E&S growth remains positive: Fitch

surplus lines

Excess and surplus lines premium growth remains positive but will continue to slow as commercial property insurance rates decline, according to a report issued Thursday by Fitch Ratings.

U.S. E&S direct written premiums increased 11% in 2024, less than the 15% increase the prior year, but more than the 8% rise seen in the overall U.S. property/casualty industry, Fitch said.

It was the 14th consecutive year of premium growth and the seventh year in a row of double-digit premium growth for the E&S market.


Premium growth was positive across all lines, with other liability occurrence, allied and fire lines, commercial auto and medical professional liability seeing double-digit increases, while other liability claims made and commercial multiperil reported low single-digit growth.

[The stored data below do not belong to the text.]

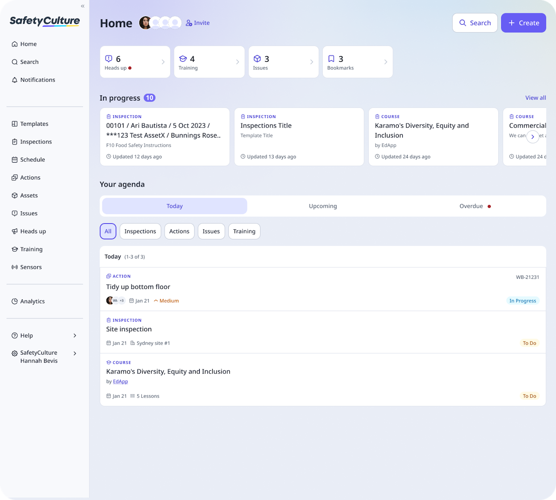Switch to the Upcoming agenda tab

(x=323, y=206)
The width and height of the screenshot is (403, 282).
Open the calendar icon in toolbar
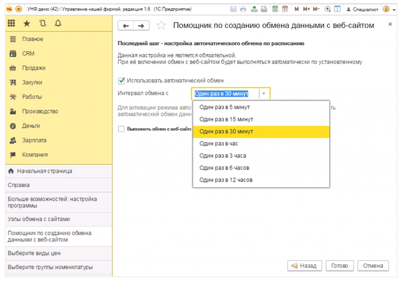point(285,9)
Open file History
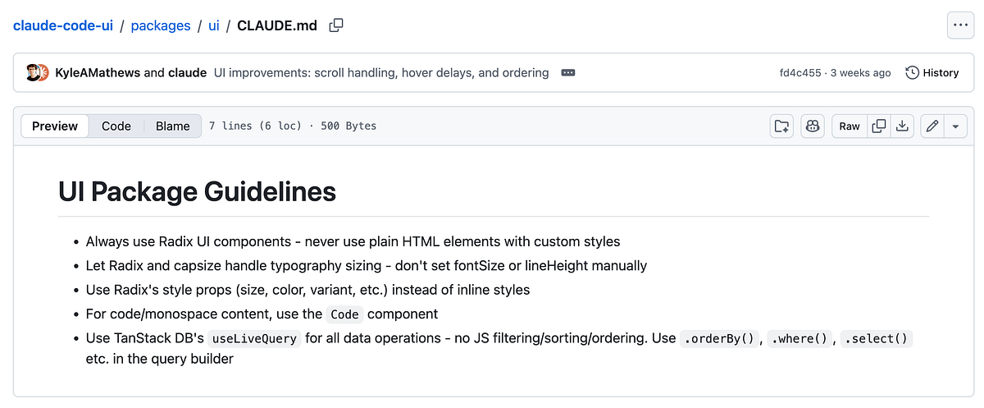The height and width of the screenshot is (408, 984). click(932, 73)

The E&S market accounts for 9% of the total property/casualty industry, nearly double its share in 2017 following a period of outsized growth.

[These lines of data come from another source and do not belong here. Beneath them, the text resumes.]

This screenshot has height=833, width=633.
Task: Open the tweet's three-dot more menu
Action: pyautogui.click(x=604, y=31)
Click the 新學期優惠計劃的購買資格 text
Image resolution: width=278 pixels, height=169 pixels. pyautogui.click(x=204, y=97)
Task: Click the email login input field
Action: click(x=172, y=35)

E&S market share will continue to increase but is expected to peak at 12% over the coming years, unless major reforms are made to address social inflation and property rates in key markets, Fitch said.

E&S underwriting performance is expected to decline slightly but stay profitable and somewhat better than the standard property/casualty market in 2025, barring severe catastrophe losses.

“Pricing weaknesses in property will be offset by rate momentum in casualty,” Fitch said.

E&S insurers reported an 88% direct combined ratio for 2024, compared to a 95% combined ratio for the total P/C market. This was the third consecutive year that E&S reported better underwriting results than the overall property/casualty industry.